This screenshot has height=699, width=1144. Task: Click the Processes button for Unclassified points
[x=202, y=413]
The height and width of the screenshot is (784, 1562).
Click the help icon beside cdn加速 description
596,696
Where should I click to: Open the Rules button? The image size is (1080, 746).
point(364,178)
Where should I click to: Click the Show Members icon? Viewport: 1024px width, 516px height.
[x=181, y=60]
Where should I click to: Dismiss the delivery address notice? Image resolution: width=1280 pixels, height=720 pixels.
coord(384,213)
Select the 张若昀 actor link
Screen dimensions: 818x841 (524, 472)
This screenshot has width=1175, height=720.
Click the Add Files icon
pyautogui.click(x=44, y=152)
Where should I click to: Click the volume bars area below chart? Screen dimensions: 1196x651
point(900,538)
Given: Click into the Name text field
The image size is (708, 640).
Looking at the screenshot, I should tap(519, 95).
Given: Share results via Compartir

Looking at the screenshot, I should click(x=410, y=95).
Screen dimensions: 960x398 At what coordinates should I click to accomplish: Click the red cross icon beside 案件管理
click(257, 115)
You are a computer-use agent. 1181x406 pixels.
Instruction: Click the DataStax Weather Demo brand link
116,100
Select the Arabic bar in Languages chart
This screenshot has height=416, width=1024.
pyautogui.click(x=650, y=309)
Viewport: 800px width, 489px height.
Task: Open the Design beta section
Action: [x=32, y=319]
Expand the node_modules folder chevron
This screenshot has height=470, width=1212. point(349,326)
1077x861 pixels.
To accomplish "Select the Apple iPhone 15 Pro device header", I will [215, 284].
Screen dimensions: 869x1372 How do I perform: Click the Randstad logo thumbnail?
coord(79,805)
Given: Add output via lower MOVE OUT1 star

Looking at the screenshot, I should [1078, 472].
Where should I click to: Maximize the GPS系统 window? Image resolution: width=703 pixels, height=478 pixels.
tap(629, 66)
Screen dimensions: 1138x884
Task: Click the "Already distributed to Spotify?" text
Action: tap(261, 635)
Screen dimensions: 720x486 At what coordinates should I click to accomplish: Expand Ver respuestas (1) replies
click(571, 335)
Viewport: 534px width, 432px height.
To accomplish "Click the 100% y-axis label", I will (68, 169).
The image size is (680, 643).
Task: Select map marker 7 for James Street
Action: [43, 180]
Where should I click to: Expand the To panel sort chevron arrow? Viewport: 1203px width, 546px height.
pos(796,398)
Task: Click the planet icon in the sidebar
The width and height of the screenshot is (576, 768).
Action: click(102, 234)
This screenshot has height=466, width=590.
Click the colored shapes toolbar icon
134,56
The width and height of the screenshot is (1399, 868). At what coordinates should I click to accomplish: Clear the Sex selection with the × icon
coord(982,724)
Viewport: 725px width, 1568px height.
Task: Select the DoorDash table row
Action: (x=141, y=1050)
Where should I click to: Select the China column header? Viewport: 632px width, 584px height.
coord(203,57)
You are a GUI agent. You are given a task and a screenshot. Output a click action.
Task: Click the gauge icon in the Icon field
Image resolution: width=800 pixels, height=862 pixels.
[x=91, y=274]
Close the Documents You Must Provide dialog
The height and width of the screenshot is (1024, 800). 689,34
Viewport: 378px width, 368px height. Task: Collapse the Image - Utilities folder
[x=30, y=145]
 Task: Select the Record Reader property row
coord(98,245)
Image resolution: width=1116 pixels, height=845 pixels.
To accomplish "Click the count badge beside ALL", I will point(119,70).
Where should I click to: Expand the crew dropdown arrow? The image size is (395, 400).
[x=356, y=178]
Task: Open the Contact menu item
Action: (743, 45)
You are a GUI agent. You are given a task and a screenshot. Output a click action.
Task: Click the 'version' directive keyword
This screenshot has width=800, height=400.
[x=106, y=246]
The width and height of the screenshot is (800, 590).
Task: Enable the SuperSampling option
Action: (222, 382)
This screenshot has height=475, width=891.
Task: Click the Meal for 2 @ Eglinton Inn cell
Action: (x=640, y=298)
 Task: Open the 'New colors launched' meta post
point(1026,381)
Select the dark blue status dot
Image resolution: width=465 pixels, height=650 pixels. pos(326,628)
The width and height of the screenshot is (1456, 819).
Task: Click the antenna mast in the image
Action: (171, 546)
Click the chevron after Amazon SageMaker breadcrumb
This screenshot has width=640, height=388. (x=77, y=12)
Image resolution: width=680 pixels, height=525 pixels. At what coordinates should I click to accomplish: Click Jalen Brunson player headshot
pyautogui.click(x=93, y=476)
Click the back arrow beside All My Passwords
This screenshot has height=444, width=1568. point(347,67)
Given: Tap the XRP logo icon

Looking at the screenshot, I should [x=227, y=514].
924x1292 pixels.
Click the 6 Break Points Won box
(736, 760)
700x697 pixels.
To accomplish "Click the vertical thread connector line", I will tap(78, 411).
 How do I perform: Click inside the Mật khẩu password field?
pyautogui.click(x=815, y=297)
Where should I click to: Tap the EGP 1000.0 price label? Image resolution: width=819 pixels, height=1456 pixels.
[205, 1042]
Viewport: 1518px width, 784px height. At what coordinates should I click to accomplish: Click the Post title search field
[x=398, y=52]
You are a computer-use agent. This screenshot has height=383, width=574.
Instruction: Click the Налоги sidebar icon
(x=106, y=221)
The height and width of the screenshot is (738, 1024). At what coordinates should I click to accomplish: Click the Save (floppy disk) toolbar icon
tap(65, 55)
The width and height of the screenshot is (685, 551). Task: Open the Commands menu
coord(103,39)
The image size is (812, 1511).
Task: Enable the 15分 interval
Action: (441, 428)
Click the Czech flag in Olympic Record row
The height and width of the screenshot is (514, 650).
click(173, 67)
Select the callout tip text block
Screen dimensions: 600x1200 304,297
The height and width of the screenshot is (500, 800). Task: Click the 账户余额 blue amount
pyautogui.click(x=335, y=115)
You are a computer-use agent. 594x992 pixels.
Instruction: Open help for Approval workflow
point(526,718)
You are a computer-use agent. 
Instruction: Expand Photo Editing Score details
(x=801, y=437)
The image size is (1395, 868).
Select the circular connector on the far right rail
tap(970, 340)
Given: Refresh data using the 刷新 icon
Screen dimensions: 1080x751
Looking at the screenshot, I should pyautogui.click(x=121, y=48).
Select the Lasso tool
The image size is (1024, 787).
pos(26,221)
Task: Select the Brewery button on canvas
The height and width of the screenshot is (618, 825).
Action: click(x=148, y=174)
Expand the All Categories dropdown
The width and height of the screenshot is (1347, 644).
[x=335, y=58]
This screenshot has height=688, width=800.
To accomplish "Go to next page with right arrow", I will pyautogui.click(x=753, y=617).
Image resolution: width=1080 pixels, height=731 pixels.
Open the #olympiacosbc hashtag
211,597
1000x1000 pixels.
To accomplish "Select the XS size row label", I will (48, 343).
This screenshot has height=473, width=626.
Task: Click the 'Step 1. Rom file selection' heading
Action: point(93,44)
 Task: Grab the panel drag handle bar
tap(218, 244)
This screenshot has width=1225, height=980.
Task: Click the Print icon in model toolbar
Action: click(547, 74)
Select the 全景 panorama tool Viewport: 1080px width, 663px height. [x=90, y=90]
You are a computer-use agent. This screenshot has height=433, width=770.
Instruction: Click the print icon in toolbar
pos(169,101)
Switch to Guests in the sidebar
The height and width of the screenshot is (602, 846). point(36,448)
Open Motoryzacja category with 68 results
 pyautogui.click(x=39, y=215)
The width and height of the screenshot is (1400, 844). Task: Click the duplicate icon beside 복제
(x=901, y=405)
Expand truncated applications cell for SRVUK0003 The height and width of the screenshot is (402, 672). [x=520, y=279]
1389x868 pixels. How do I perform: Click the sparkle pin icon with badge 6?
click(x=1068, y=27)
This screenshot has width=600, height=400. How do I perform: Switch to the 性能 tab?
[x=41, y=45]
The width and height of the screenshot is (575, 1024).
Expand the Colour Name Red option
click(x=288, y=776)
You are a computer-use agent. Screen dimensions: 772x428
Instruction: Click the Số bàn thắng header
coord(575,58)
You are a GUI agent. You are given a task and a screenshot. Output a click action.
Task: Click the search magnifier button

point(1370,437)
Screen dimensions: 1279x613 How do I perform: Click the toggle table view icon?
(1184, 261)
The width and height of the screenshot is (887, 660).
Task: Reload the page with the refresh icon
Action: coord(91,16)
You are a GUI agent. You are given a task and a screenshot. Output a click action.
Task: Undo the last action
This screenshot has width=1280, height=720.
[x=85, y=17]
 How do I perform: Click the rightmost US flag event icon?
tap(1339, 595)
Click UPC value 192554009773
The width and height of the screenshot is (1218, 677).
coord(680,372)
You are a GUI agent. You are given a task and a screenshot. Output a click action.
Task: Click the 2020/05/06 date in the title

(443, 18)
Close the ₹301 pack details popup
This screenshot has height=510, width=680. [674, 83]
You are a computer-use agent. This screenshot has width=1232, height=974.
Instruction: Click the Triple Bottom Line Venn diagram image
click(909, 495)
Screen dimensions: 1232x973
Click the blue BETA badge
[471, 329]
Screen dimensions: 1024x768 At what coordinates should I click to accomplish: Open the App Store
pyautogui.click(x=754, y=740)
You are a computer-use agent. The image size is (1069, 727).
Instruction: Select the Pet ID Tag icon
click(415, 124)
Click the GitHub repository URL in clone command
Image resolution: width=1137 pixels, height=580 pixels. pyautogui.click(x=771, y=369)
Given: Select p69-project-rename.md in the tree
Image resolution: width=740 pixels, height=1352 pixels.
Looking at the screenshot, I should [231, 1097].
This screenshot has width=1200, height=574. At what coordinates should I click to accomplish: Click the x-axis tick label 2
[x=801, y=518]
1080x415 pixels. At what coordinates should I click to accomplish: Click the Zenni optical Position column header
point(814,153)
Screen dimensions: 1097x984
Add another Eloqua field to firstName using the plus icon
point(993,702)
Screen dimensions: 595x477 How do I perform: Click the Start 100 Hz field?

# # # # #

Your answer must consist solely of the lines from the top of the entries above through the line containing "Select the Arabic bar in Languages chart", copied exactly, both ends included.

◆ Your response
This screenshot has height=699, width=1144. Task: Click the Processes button for Unclassified points
[x=202, y=413]
The height and width of the screenshot is (784, 1562).
Click the help icon beside cdn加速 description
596,696
Where should I click to: Open the Rules button? The image size is (1080, 746).
point(364,178)
Where should I click to: Click the Show Members icon? Viewport: 1024px width, 516px height.
[x=181, y=60]
Where should I click to: Dismiss the delivery address notice? Image resolution: width=1280 pixels, height=720 pixels.
coord(384,213)
Select the 张若昀 actor link
Screen dimensions: 818x841 (524, 472)
This screenshot has width=1175, height=720.
Click the Add Files icon
pyautogui.click(x=44, y=152)
Where should I click to: Click the volume bars area below chart? Screen dimensions: 1196x651
point(900,538)
Given: Click into the Name text field
The image size is (708, 640).
Looking at the screenshot, I should tap(519, 95).
Given: Share results via Compartir

Looking at the screenshot, I should click(x=410, y=95).
Screen dimensions: 960x398 At what coordinates should I click to accomplish: Click the red cross icon beside 案件管理
click(257, 115)
You are a computer-use agent. 1181x406 pixels.
Instruction: Click the DataStax Weather Demo brand link
116,100
Select the Arabic bar in Languages chart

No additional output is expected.